Aim:
Could you print, unchanged, the part of the items that opens with the line containing "Click the Move to folder icon" and runs through the end of the items, leaving the pictures out?

Source material:
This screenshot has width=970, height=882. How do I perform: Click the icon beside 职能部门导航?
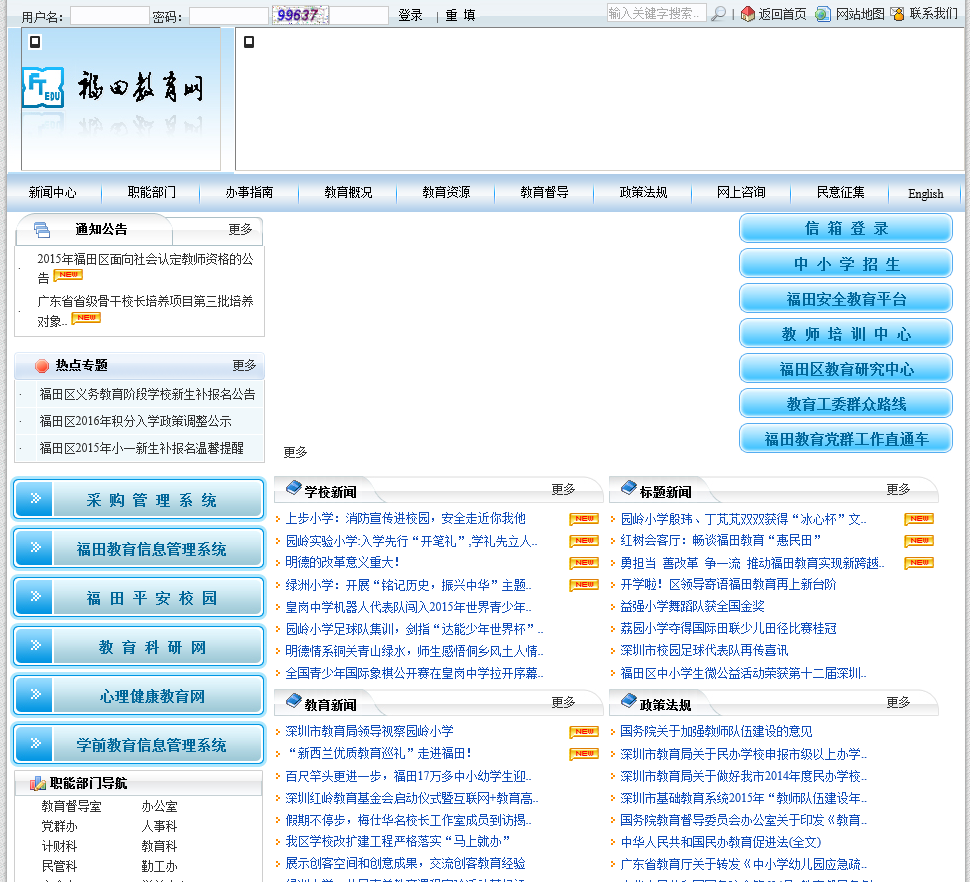tap(38, 784)
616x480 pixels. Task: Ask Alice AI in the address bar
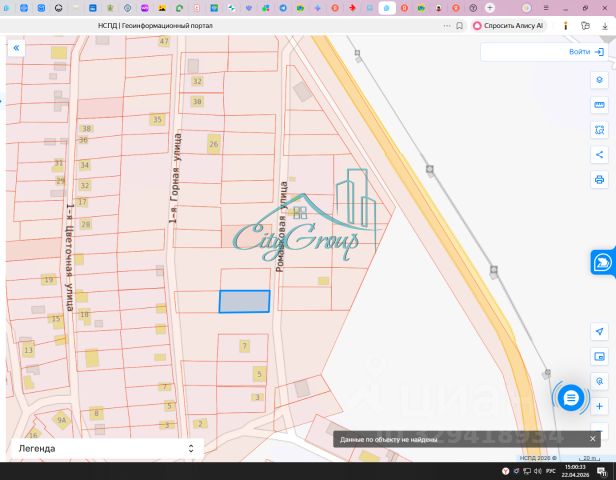pyautogui.click(x=508, y=26)
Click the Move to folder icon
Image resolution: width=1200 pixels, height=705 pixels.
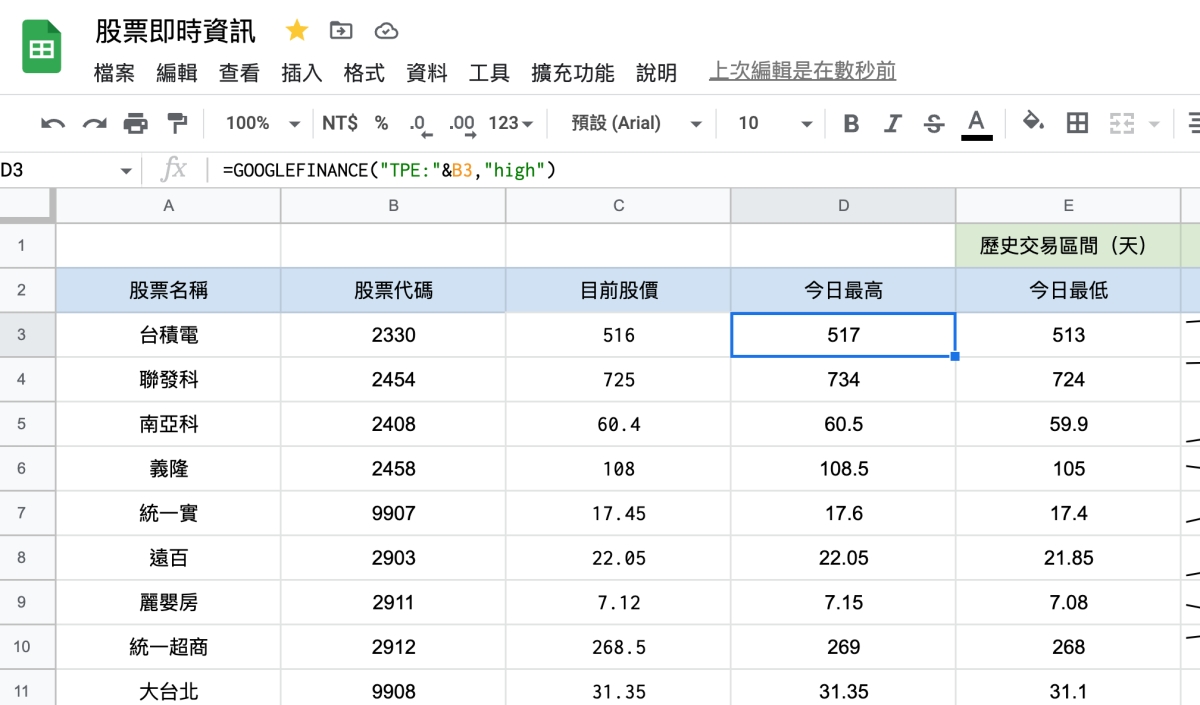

Full answer:
Click the Move to folder icon
Image resolution: width=1200 pixels, height=705 pixels.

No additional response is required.